Your task –
Rewrite the items from the start through the line containing "Action: pyautogui.click(x=530, y=165)", requests included, shifting every coordinate in the answers up by 106. Leave the pictures out.

Exercise material –
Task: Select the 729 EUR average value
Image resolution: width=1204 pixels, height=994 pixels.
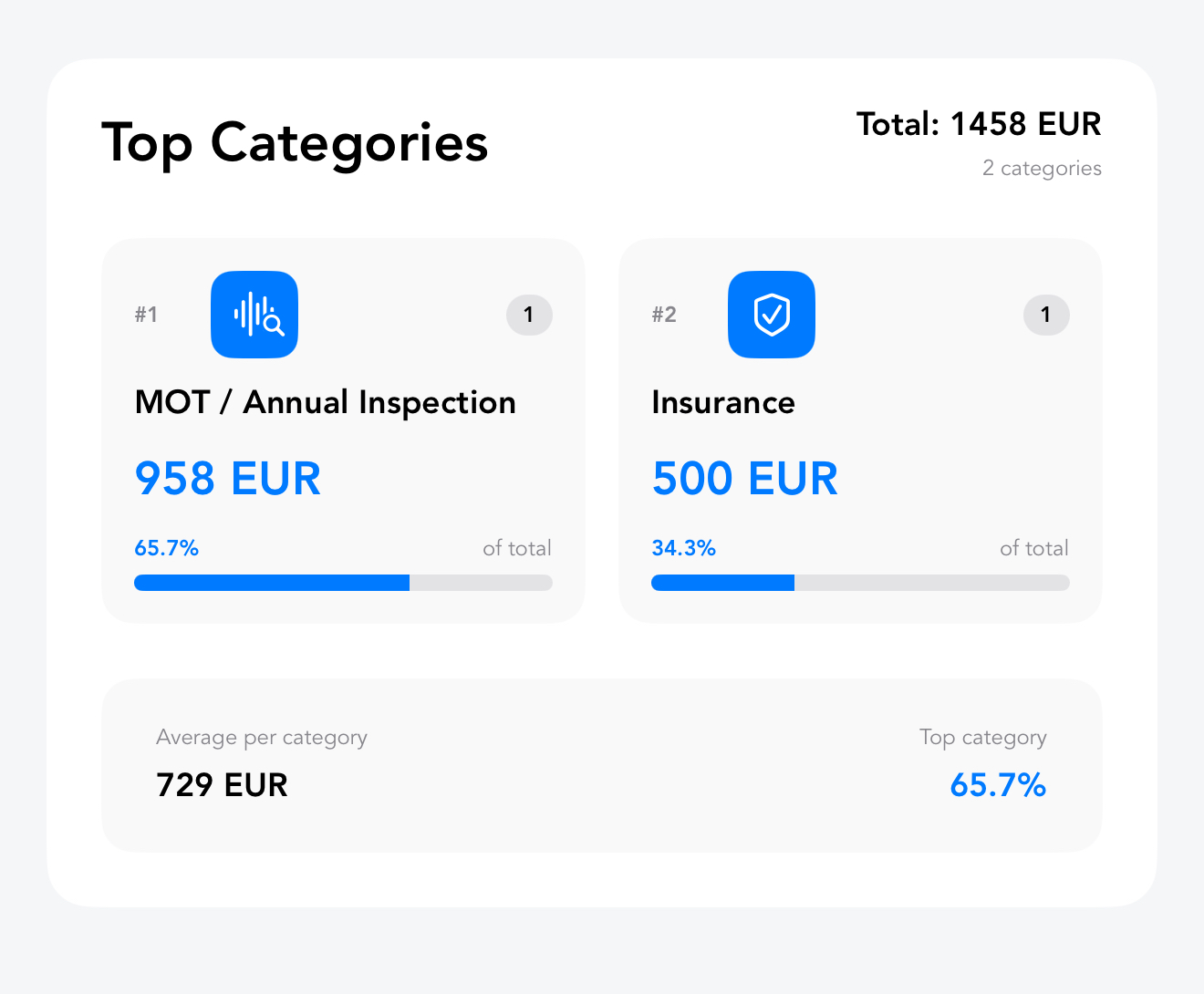Action: tap(221, 784)
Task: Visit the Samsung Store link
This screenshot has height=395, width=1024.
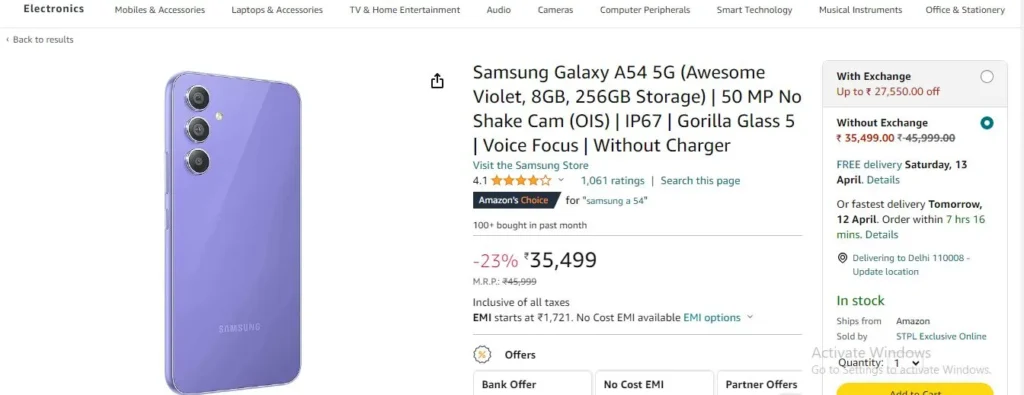Action: pyautogui.click(x=530, y=165)
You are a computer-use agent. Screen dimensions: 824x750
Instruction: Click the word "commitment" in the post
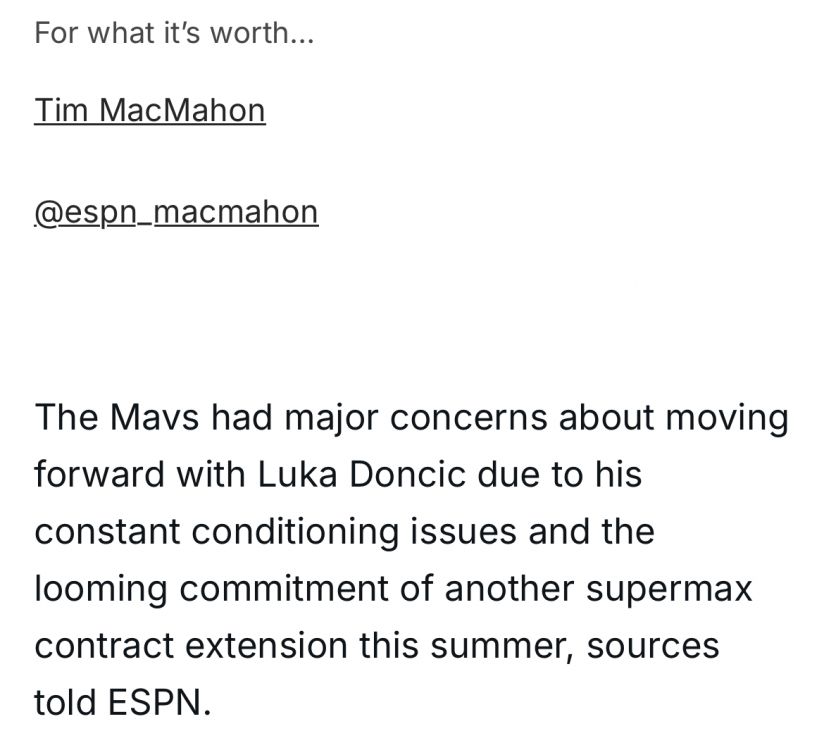(294, 589)
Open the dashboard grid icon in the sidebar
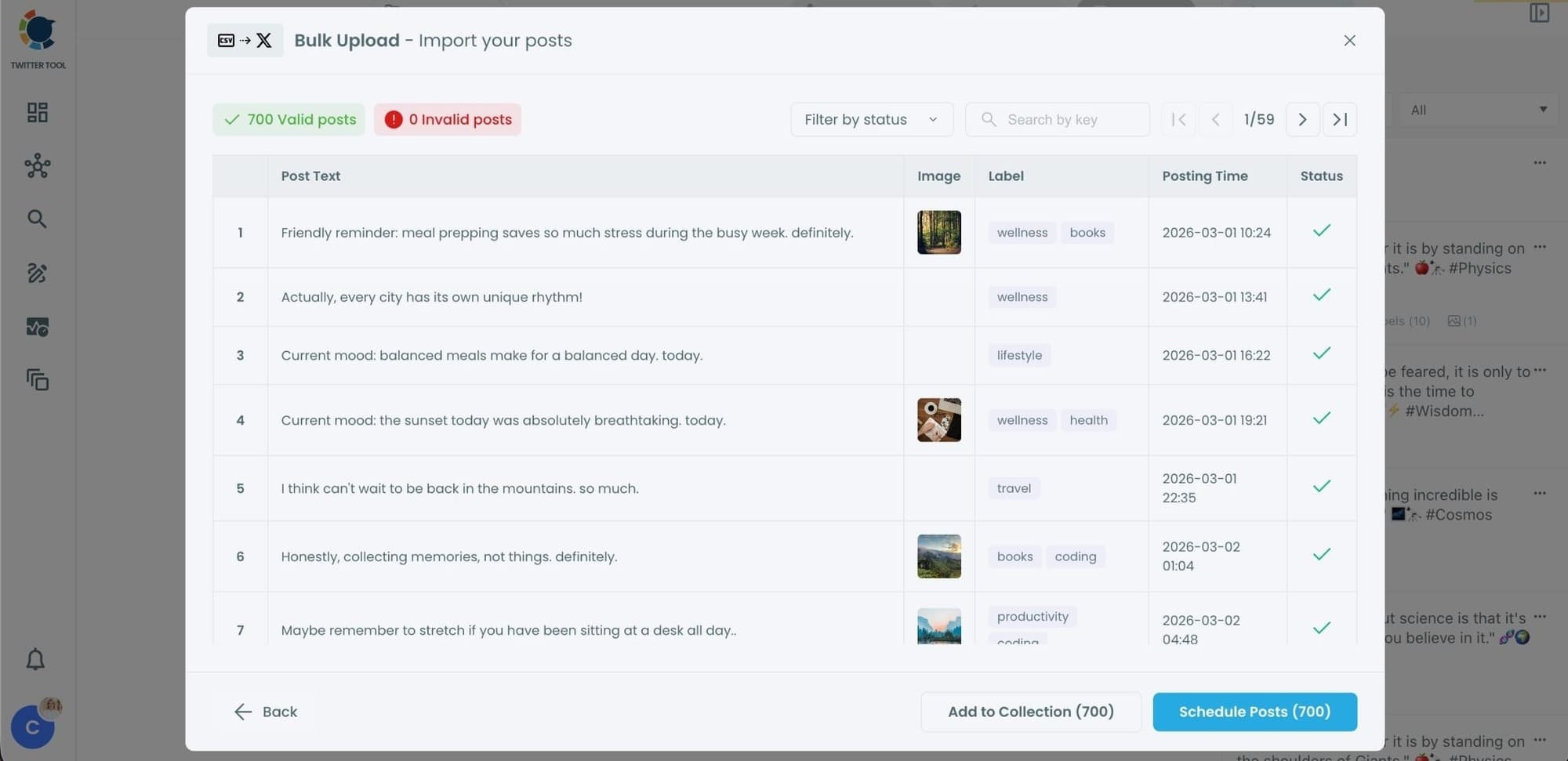Screen dimensions: 1568x761 pos(36,112)

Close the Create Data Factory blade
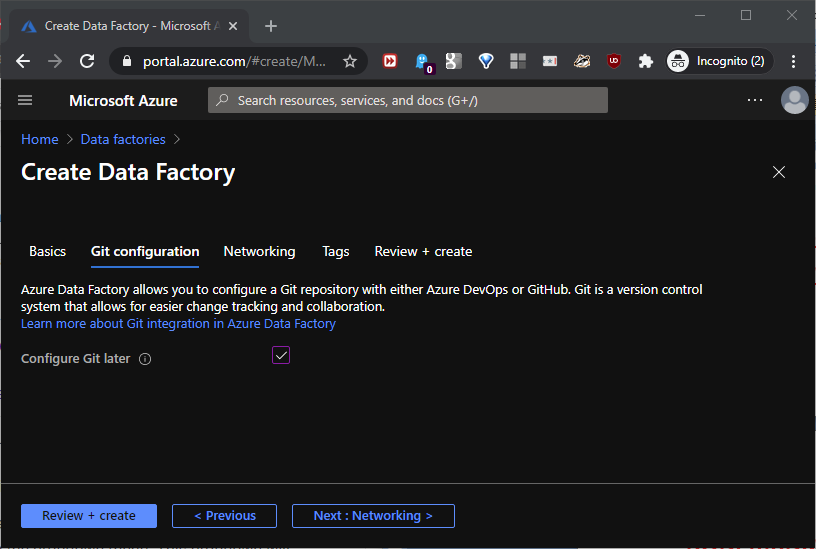(779, 172)
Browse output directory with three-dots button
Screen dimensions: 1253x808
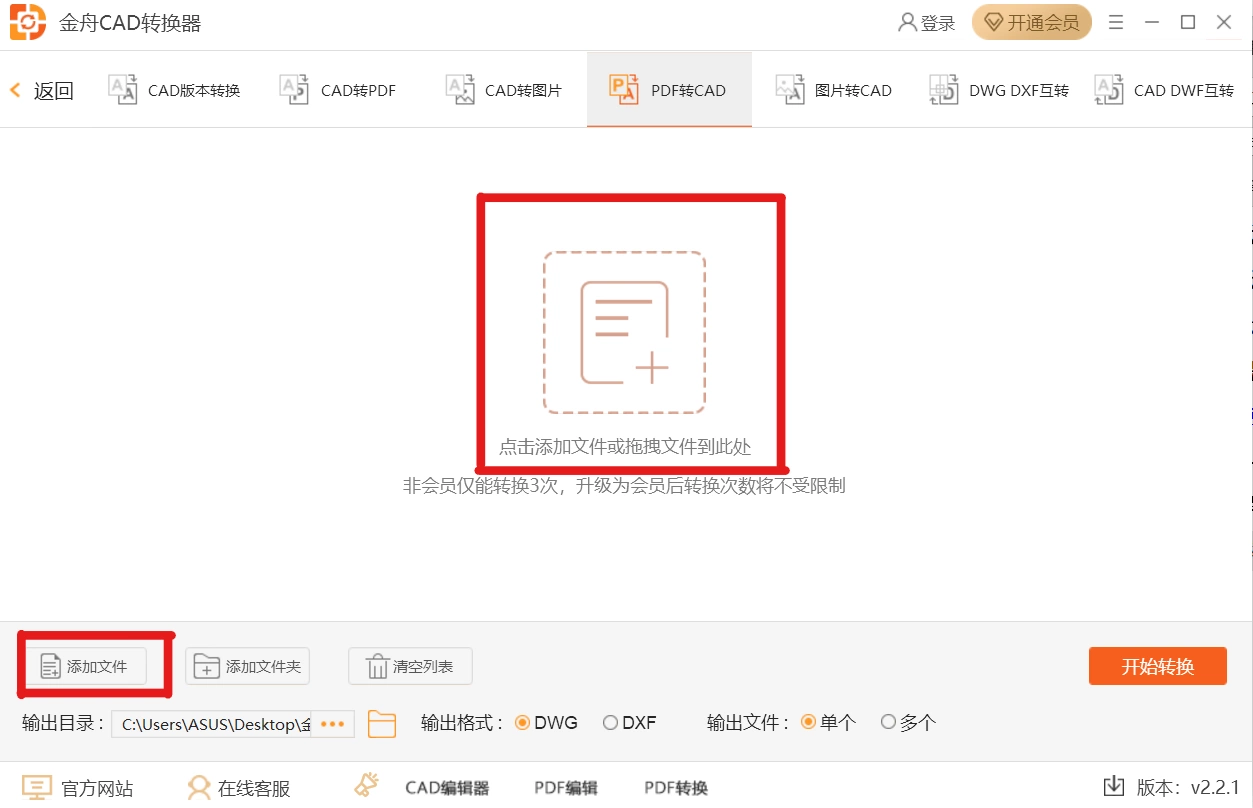tap(332, 723)
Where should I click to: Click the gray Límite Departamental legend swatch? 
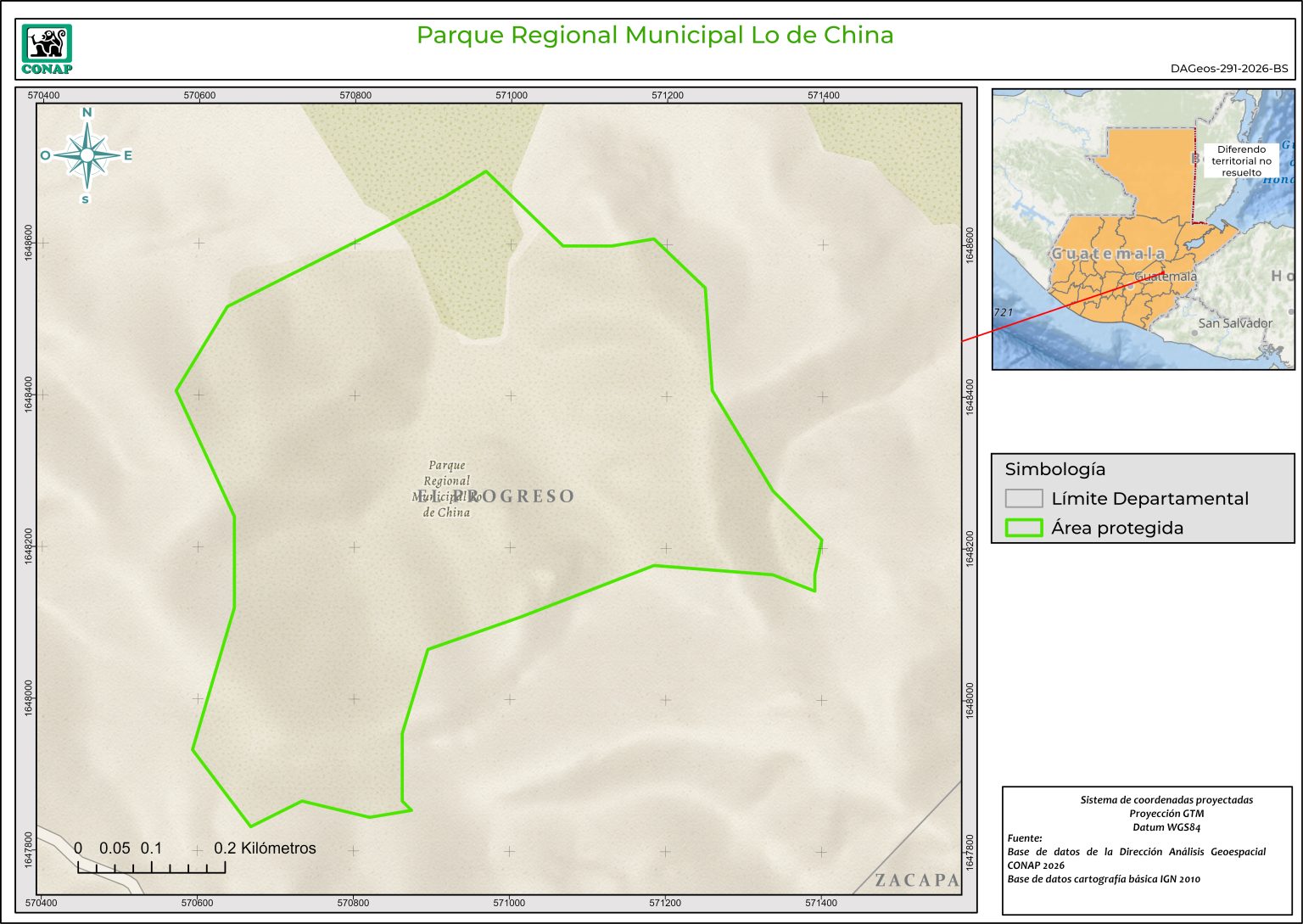pyautogui.click(x=1023, y=498)
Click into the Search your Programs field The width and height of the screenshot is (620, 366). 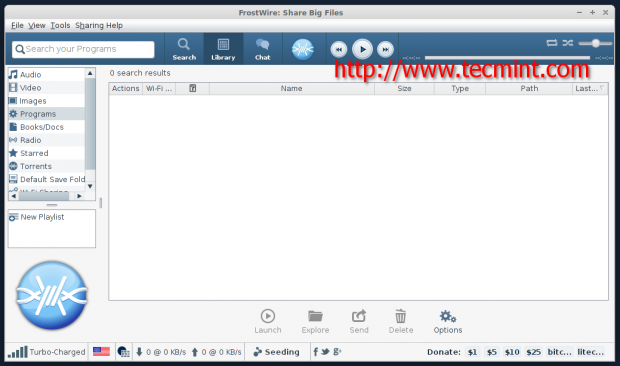[83, 49]
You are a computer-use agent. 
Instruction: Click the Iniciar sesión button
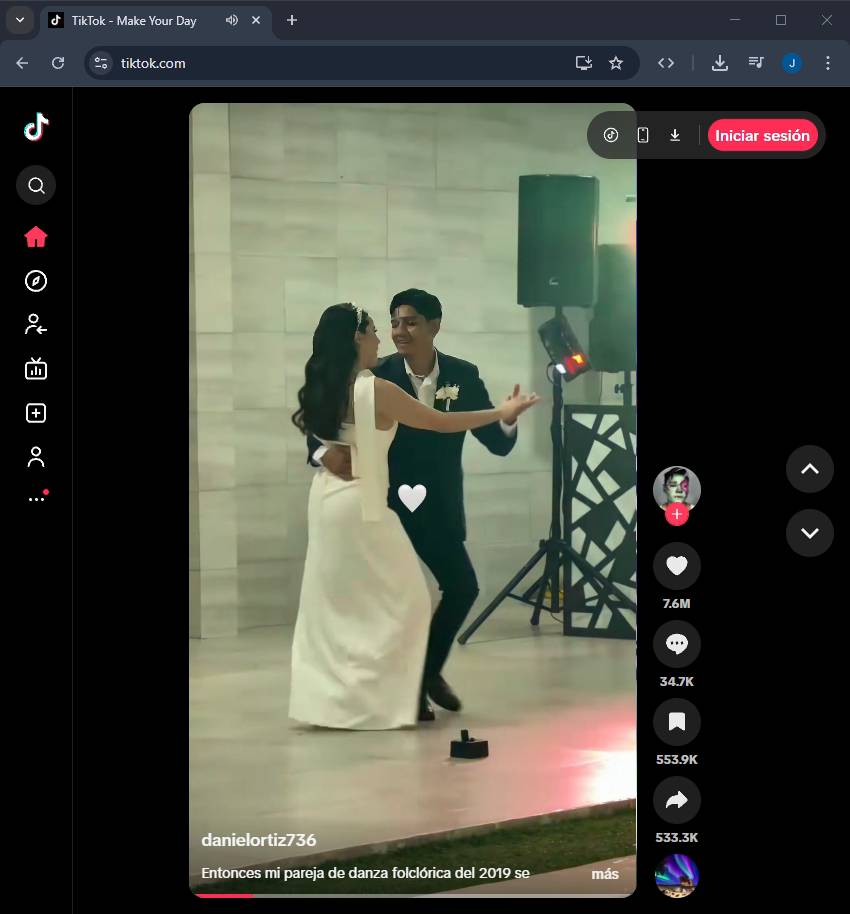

Solution –
Task: Select the 729 EUR average value
Image resolution: width=1204 pixels, height=994 pixels.
Action: tap(327, 890)
Task: Visit the Samsung Store link
This screenshot has height=395, width=1024.
Action: pyautogui.click(x=636, y=271)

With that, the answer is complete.